Mothers usually (and sometimes unfairly) tend to get most of the credit for the care, love, and support they give their children and fathers’ significant contributions are sometimes underestimated or overlooked. In truth, the roles dads play are enormously impactful and extremely important in children’s lives.
The truth is, Dads usually do parent a bit differently than moms, but that beautiful difference is what, in the end, gives kids a more evenly balanced view of the world. While we can count on moms to teach empathy and kindness, Dad-type of nurture teaches rules, discipline and respect, all of which, help raise adults that have a sense of responsibility and are ready for life’s challenges. Good fathers are, indeed, a perfect balance for good moms!

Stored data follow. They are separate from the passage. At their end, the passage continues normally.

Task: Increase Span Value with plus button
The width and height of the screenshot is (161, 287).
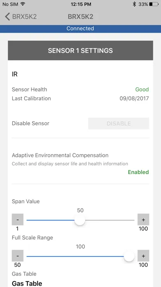Action: tap(143, 219)
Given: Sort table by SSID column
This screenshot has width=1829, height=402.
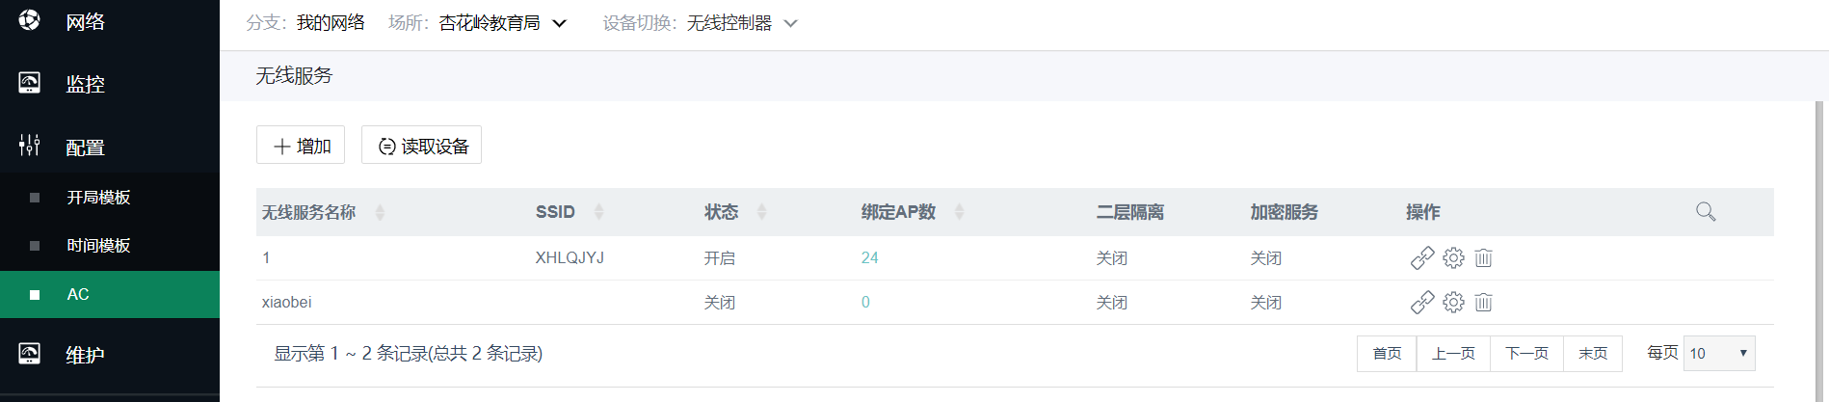Looking at the screenshot, I should coord(598,212).
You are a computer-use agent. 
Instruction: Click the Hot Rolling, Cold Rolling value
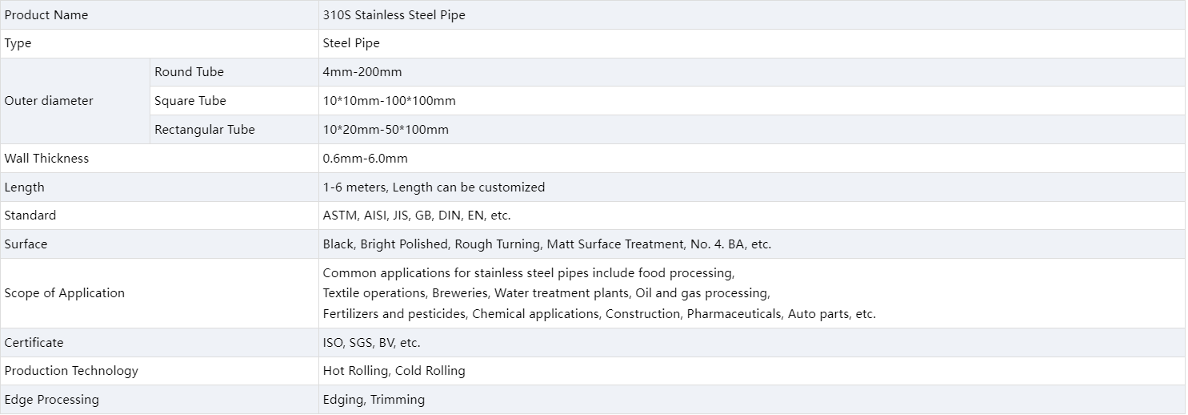pyautogui.click(x=394, y=371)
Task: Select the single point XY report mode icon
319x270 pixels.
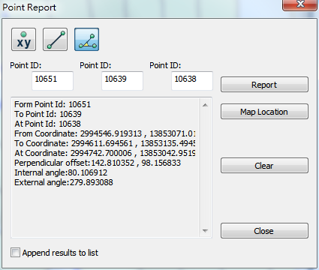Action: click(x=23, y=40)
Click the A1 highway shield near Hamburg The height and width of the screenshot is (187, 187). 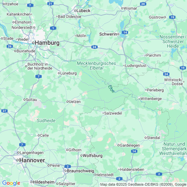[53, 28]
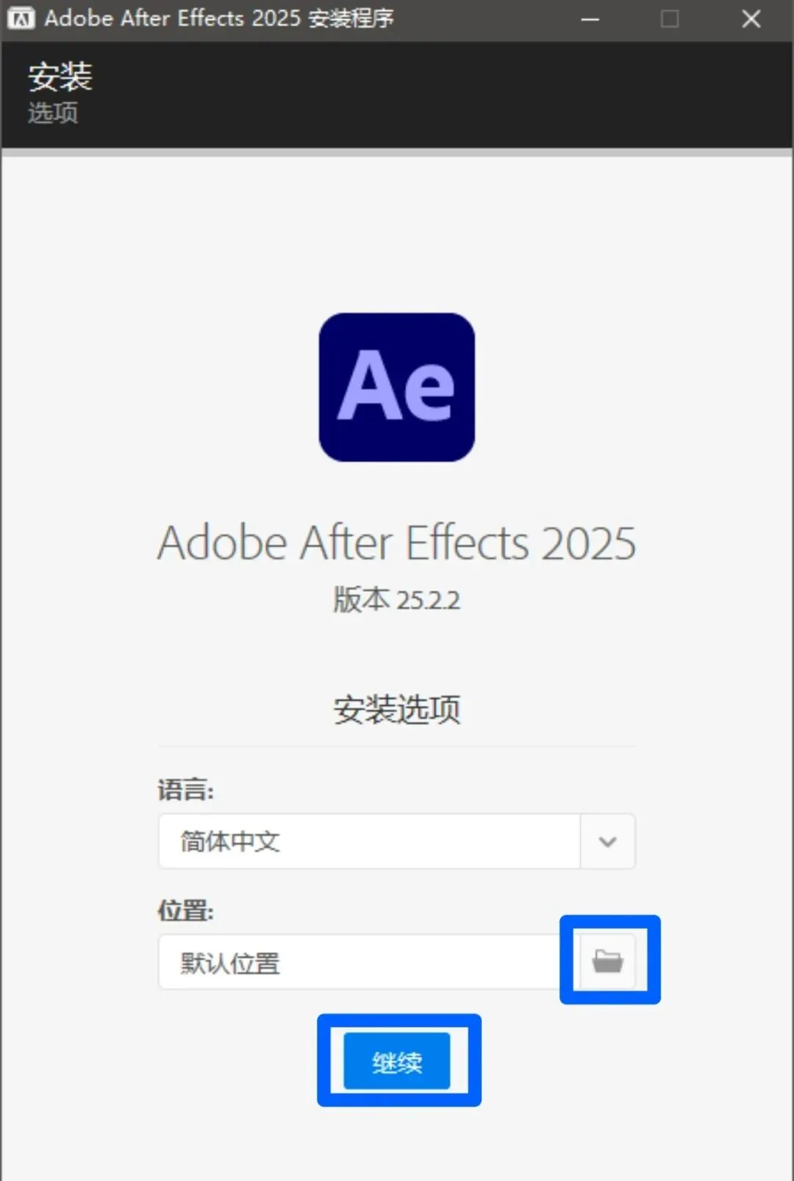The width and height of the screenshot is (794, 1181).
Task: Click the 版本 25.2.2 version text
Action: click(396, 600)
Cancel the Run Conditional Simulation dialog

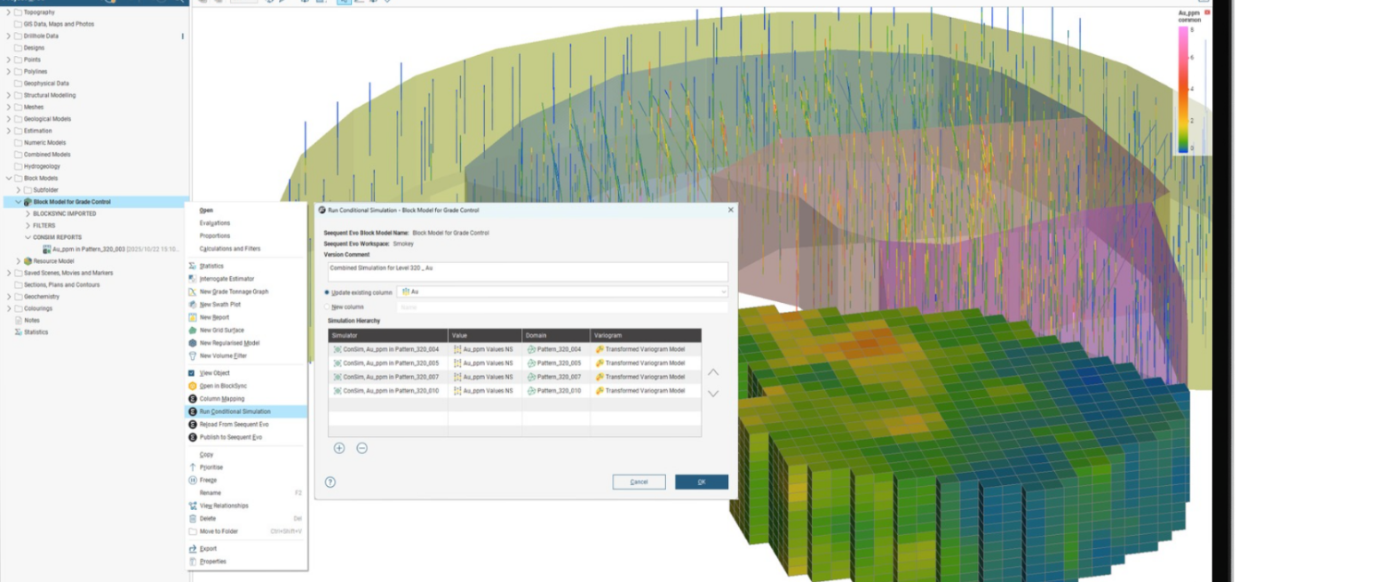point(637,481)
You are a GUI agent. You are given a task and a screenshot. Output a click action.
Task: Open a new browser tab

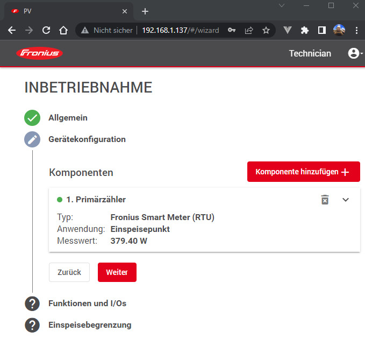click(x=145, y=11)
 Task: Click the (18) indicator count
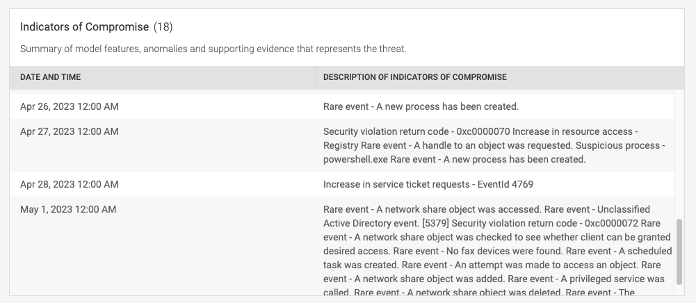tap(163, 26)
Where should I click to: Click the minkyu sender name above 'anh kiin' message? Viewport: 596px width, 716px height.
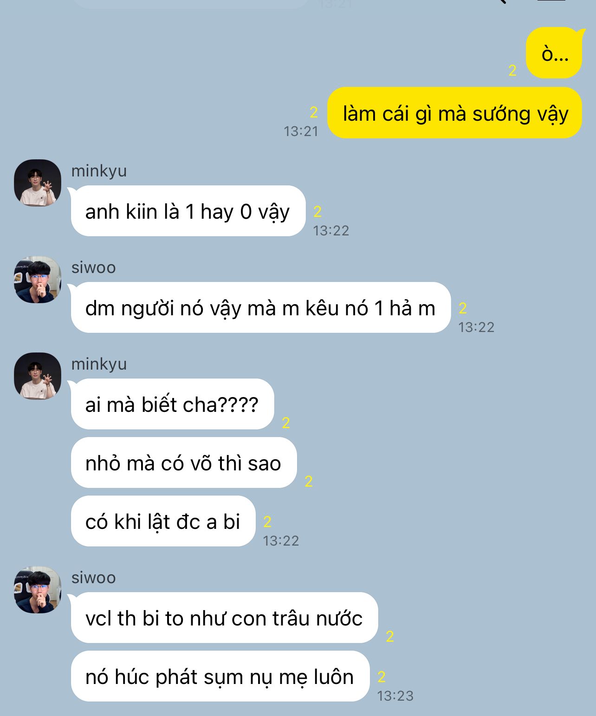99,171
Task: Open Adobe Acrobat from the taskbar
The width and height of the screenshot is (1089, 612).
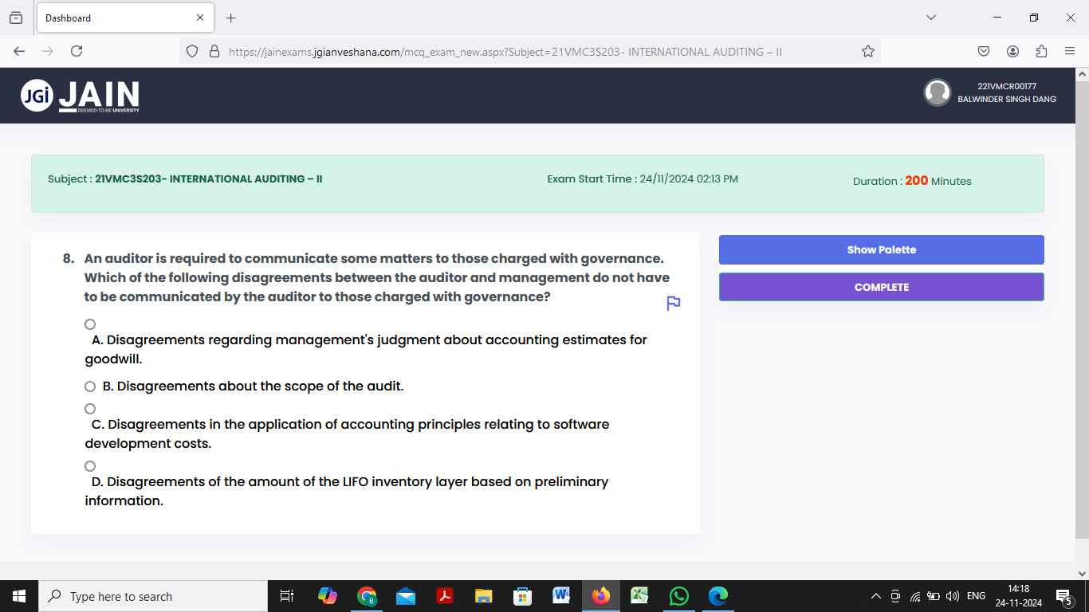Action: tap(444, 595)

After all, there’s nothing like having a dad throw his child high up in the air (higher than mom feels comfortable with) and catching them safely with his strong arms. Or having dads encourage fierce competition at the football game while moms encourage and support equity among teammates.
Fathers seem to take into account how the child will fit into the world instead of how the world will mold itself to the child and, because of that difference, children learn about life from two unique perspectives.
“Father’ is the noblest title a man can be given.”
On this Father’s Day we would like to recognize all of the fathers who get up in the middle of the night for that 3 am feeding so mom can get just a couple more hours of sleep. The dads who leave work early to make sure they can get to the ball game in time to see their kids at-bat. The ones who stay home and do carpool duty so that their partners can pursue their dream careers. The ones who let the kids break the rules and teach them that sometimes risk can pay off. The ones who hold their teenage daughters and support them through their first break-ups. The dads who proudly drive a minivan instead of a sports car. And especially, here’s to the fathers who have learned to parent well even if they themselves weren’t.
We celebrate the dads who respect their partners and are therefore teaching their children to be respectful and respected. The involved fathers who, through their willingness to engage deeply, help make their children feel emotionally secure. The dads who play hard and through roughhousing teach kids to control their physical impulses. The ones who act as a guide to the outside world, who protect and provide.
Dads don’t always get the credit for their huge impact on children’s lives but on this Father’s Day, let’s recognize Dads, Stepdads, Grandads, Uncles, and all father figures who come into our children’s lives to enrich it. The men who endlessly nurture their children in the same (or different) ways that their partners do. We see you. We recognize you. We love you.